David Hockney, Nicholas Wilder Studying Picasso. Los Angeles 24th March 1982, Composite Polaroid
From the lyrics of OutKast’s pop anthem Hey Ya to clues laid out for the amnesiac protagonist in Christopher Nolan’s film Memento, the Polaroid has had a significant impact on contemporary culture. ‘Shake It: An instant History of the Polaroid’ brings to light some of the more intriguing and innovative examples in the history of the Polaroid photograph, exploring its cultural significance and the diversity of its applications. Besides work by some of the most important artists working with the medium, the show will also include Polaroids from other diverse professions and disciplines such as forensics, archaeology, medicine, filmmaking and fashion, as well as those of amateurs and enthusiasts.
Many of the works in this exhibition have never been shown in the UK before, such as David Hockney’s large composite Polaroid Nicholas Wilder Studying Picasso.

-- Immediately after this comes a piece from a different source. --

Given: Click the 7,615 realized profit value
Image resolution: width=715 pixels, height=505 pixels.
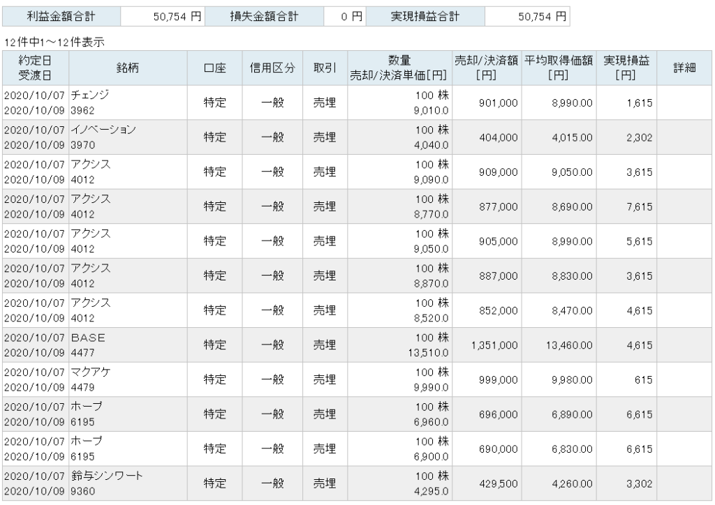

Los Angeles 24th March 1982, which references the stylisation and methods of the cubists, Michael Snow’s play on the immediacy of the image, Authorization, and Guy Bourdin’s intimate, small-scale surreal visions.
Other highlights include Andy Warhol’s still-lifes of perfume bottles and shoes; the photographs that an avid shoe collector sticks on to her shoeboxes for ease of identification; portraits of Richard Hamilton who, since 1968, has invited artist friends including Warhol, Francis Bacon, Robert Rauschenberg and Man Ray to photograph him; Polaroids of casting sessions from leading model agency Storm; the mutilated, distorted, blurred self portraits by Lucas Samaras, who discovered the malleability of the format’s wet dyes; Araki's provocative kinbaku (Japanese bondage) pictures, as well as his suggestively sumptuous flower pictures, and the film made by Charles and Ray Eames’s in 1972 advertising the legendary leather panelled SX-70 model.
With the last batch of Polaroid film expiring in October 2009, ‘Shake It’ is a timely exhibition that captures the aesthetic, conceptual and practical potential of an iconographic photographic format that is on the verge of extinction.